Task requirements
Please repeat every line below exactly, from the first to the last.
──────
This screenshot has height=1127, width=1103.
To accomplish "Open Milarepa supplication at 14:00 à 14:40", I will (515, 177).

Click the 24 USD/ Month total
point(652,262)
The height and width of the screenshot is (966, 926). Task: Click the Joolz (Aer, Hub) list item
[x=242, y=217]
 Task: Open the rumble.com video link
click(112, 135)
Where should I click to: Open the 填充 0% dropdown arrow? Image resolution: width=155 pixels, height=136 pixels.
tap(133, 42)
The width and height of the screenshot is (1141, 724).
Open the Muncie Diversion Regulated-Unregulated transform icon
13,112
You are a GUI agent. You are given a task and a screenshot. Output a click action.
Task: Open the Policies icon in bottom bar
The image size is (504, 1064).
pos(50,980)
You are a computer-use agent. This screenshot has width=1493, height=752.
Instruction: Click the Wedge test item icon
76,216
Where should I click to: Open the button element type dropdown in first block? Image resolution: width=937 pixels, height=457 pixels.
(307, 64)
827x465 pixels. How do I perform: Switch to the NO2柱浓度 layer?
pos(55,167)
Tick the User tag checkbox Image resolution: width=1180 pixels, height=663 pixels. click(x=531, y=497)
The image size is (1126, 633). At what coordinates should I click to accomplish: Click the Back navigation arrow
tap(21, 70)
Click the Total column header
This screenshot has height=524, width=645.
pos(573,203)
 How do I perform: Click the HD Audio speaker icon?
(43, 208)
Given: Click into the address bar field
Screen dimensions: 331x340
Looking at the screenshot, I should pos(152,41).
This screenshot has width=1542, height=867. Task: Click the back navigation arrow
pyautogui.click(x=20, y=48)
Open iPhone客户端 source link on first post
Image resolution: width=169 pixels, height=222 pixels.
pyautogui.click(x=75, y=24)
──────
Task response
This screenshot has height=1127, width=1103.
To accomplish "Open Milarepa supplication at 14:00 à 14:40", I will (515, 177).

Click the 24 USD/ Month total
point(652,262)
The height and width of the screenshot is (966, 926). Task: Click the Joolz (Aer, Hub) list item
[x=242, y=217]
 Task: Open the rumble.com video link
click(112, 135)
Where should I click to: Open the 填充 0% dropdown arrow? Image resolution: width=155 pixels, height=136 pixels.
tap(133, 42)
The width and height of the screenshot is (1141, 724).
Open the Muncie Diversion Regulated-Unregulated transform icon
13,112
You are a GUI agent. You are given a task and a screenshot. Output a click action.
Task: Open the Policies icon in bottom bar
The image size is (504, 1064).
pos(50,980)
You are a computer-use agent. This screenshot has width=1493, height=752.
Instruction: Click the Wedge test item icon
76,216
Where should I click to: Open the button element type dropdown in first block? Image resolution: width=937 pixels, height=457 pixels.
(307, 64)
827x465 pixels. How do I perform: Switch to the NO2柱浓度 layer?
pos(55,167)
Tick the User tag checkbox Image resolution: width=1180 pixels, height=663 pixels. click(x=531, y=497)
The image size is (1126, 633). At what coordinates should I click to accomplish: Click the Back navigation arrow
tap(21, 70)
Click the Total column header
This screenshot has height=524, width=645.
pos(573,203)
 How do I perform: Click the HD Audio speaker icon?
(43, 208)
Given: Click into the address bar field
Screen dimensions: 331x340
Looking at the screenshot, I should pos(152,41).
This screenshot has width=1542, height=867. Task: Click the back navigation arrow
pyautogui.click(x=20, y=48)
Open iPhone客户端 source link on first post
Image resolution: width=169 pixels, height=222 pixels.
pyautogui.click(x=75, y=24)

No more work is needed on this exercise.